══ Article

= Narrative paradigm =

Communication theory

Narrative paradigm is a communication theory conceptualized by 20th-century communication scholar Walter Fisher. The paradigm claims that all meaningful communication occurs via storytelling or reporting of events. Humans participate as storytellers and observers of narratives. This theory further claims that stories are more persuasive than arguments. Essentially the narrative paradigm helps us to explain how humans are able to understand complex information through narrative.

== Background ==
The Narrative Paradigm is a theory that suggests that human beings are natural storytellers and that a good story is more convincing than a good argument. Walter Fisher developed this theory as a solution making cohesive arguments. Fisher conceptualized the paradigm as a way to combat issues in the public sphere. The problem was that human beings were unable to make cohesive traditional arguments. At the time, the rational world paradigm was the theory used to satisfy public controversies. He believed that stories have the power to include a beginning, middle, and end of an argument and that the rational world paradigm fails to be effective in sensemaking.

════
══ Data lines

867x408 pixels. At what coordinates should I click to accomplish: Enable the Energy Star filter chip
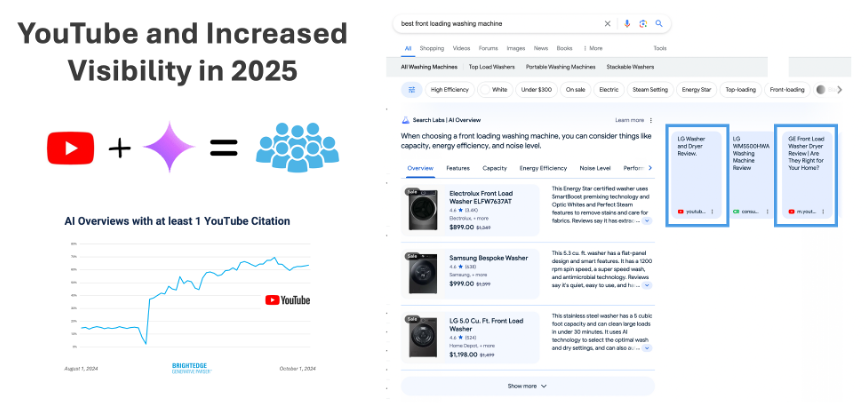pyautogui.click(x=696, y=90)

════

# Required actions
- 1) Answer these questions from the article on the narrative paradigm:
(a) Who conceptualized the narrative paradigm?
(b) According to the theory, what are stories more persuasive than?
(c) Which theory was used at the time to satisfy public controversies?
- 2) Continue the article on the narrative paradigm from its last sentence.
The listing has nothing to do with the article on the narrative paradigm.

# Answer list
- 1)
(a) Walter Fisher, a 20th-century communication scholar.
(b) Arguments.
(c) The rational world paradigm.

- 2)
Fisher uses the term paradigm rather than theory, meaning a paradigm is broader than a theory. Fisher stated, "There is no genre, including technical communication, that is not an episode in the story of life." For this reason, Fisher thought narration to be the ultimate metaphor to encompass the human experience.

Fisher believed that humans are not rational and proposed that the narrative is the basis of communication. Fisher notes that reasoning is achieved through "all sorts of symbolic action." According to this viewpoint, people communicate by telling/observing a compelling story rather than by producing evidence or constructing a logical argument. The narrative paradigm is purportedly all-encompassing, allowing all communication to be looked at as a narrative even though it may not conform to the traditional literary requirements of a narrative. He states:
- Humans see the world as a set of stories. Each accepts stories that match his or her values and beliefs, understood as common sense.
- Although people claim that their decisions are rational, incorporating history, culture, and perceptions about the other people involved, all of these are subjective and incompletely understood.
- Narrative rationality requires stories to be probable, coherent and to exhibit fidelity.
Storytelling is one of the first language skills that children develop. It is universal across cultures and time.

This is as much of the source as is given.